In June 2017, tensions ran high as the Cavaliers battled the Golden State Warriors in Game 5 of the NBA Finals. However, the Cavaliers’ Tristan Thompson and the Warriors’ David West cut that tension swiftly amid a bench-clearing altercation that once again led to a split-second kiss. Having to be held back from a fight is usually a mark of ferocity but takes on a much more confusing meaning when the two parties are separated moments after brushing lips. 

Perhaps no competitor has ever had greater cause to shield his mouth and nose from the rest of the cruel, odorous world than Javale McGee. While playing for the Washington Wizards in a 2012 contest against the Houston Rockets, McGee attempted to defend a dunk by Rockets forward Chandler Parsons. 

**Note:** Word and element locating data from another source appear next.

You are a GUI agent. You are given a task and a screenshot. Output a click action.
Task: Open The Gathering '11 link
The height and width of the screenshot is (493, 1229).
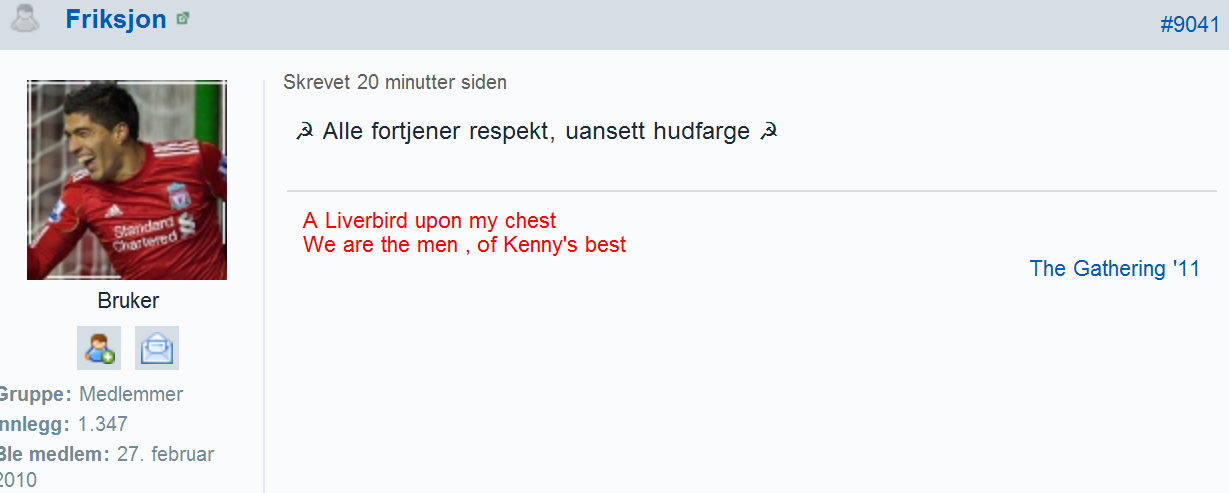pyautogui.click(x=1115, y=268)
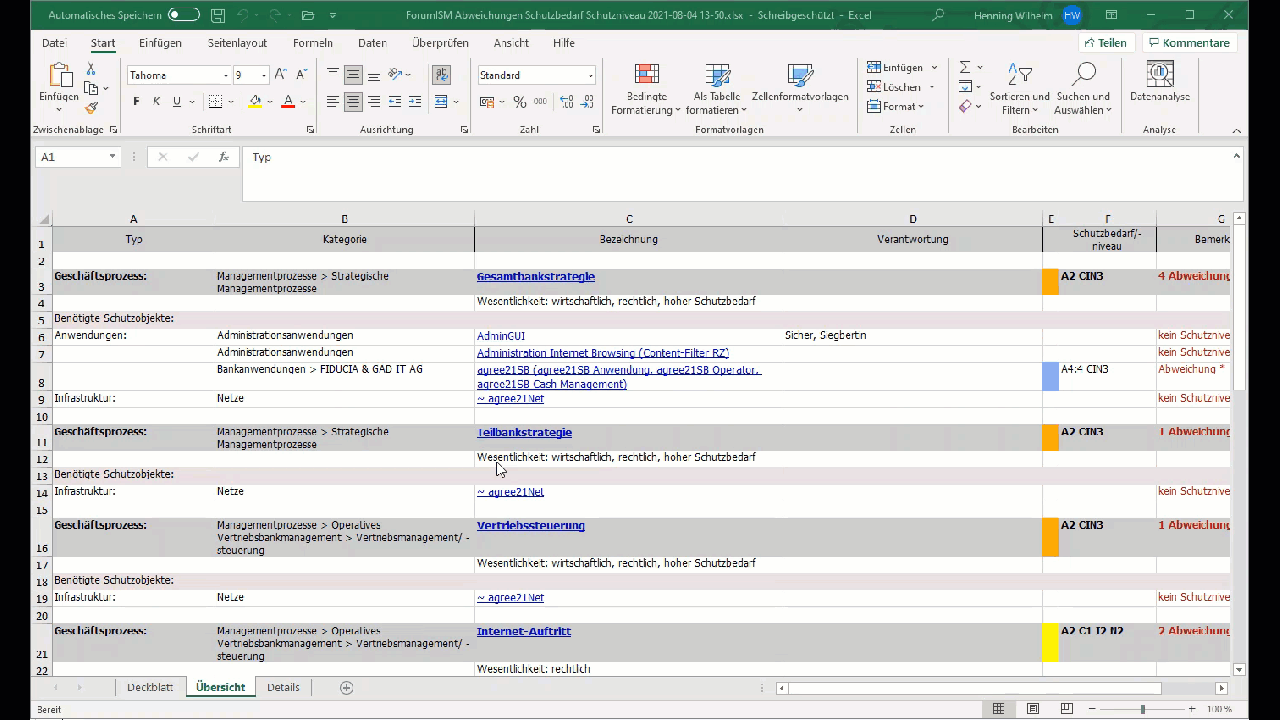Toggle italic formatting
Screen dimensions: 1280x720
[x=156, y=101]
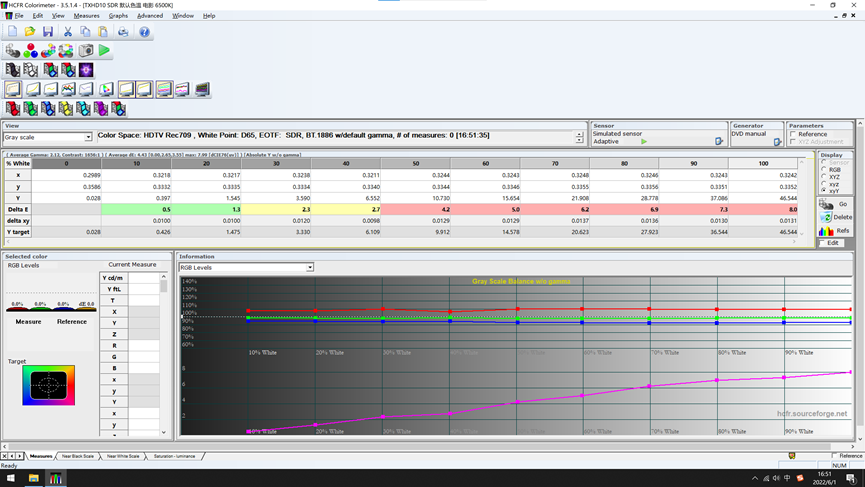The width and height of the screenshot is (865, 487).
Task: Click the Cut scissors icon
Action: (x=68, y=32)
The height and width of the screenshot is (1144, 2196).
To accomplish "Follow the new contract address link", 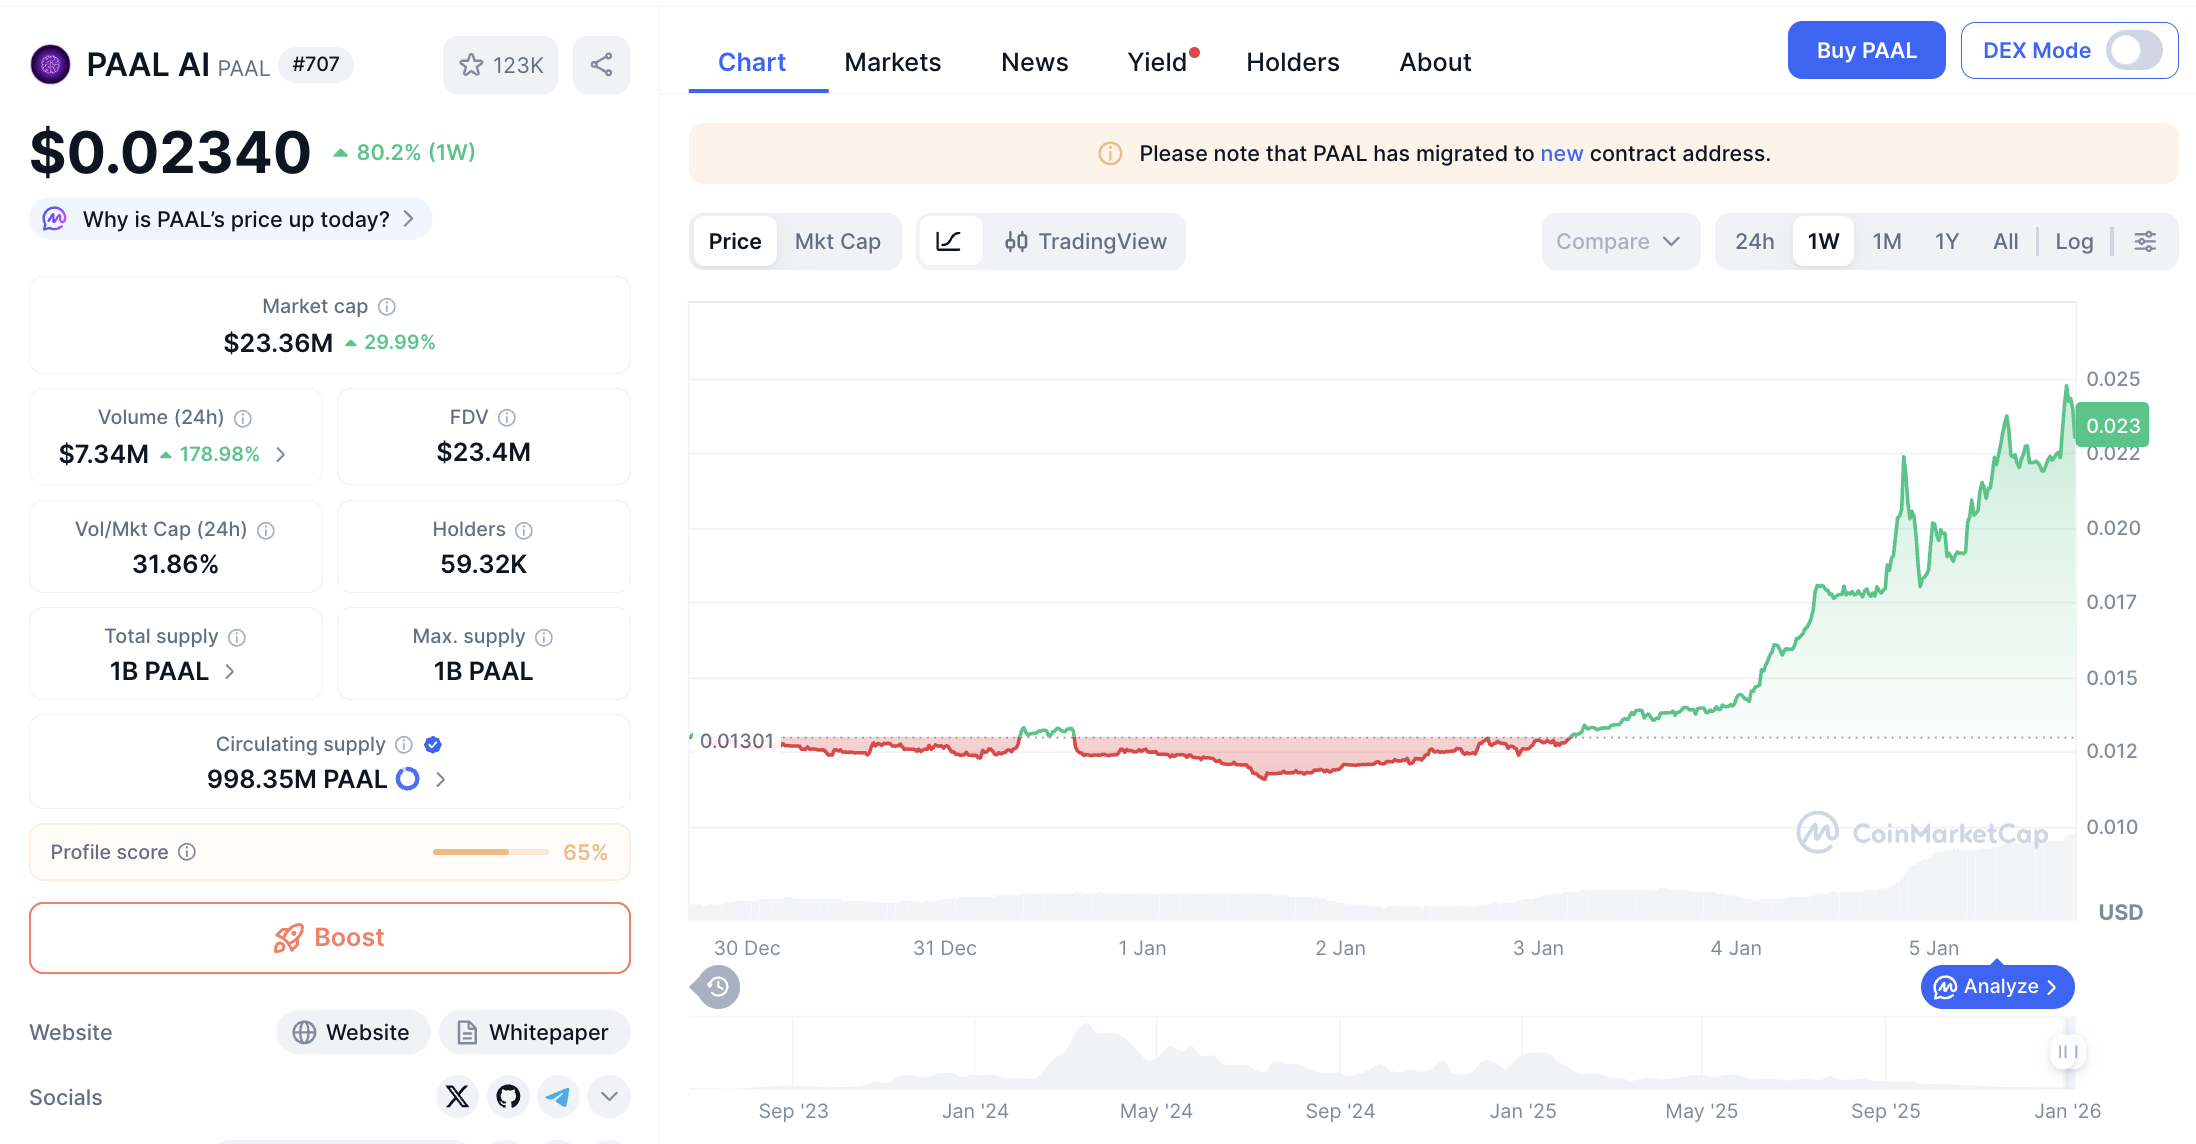I will pyautogui.click(x=1561, y=153).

Not only did Parsons score on McGee, but he swung from the rim in a perfect circle with McGee’s face caught between Parsons' legs for the entire 360-degree revolution. No covering would have spared McGee from giving up a basket, but it would have kept him from empathizing with an unfortunate gym towel for a few seconds. 

As for contact sports, a football helmet is meant to prevent brain trauma, but did little to protect former New York Jets quarterback Mark Sanchez from the emotional trauma he endured Thanksgiving 2012.

On a botched play, Sanchez found himself staring down a lightless tunnel when he slid face-first into the backside of offensive lineman Brandon Moore. He then dropped the ball in what is now infamously called the “Butt Fumble.”

We mock Sanchez for almost spearing his head into a teammate’s behind, yet we behave as if our heads are firmly wedged up our own rear ends. So please, please wear a mask. I really don’t want to be known as the highly privileged first-world country that utterly butt-fumbled the pandemic.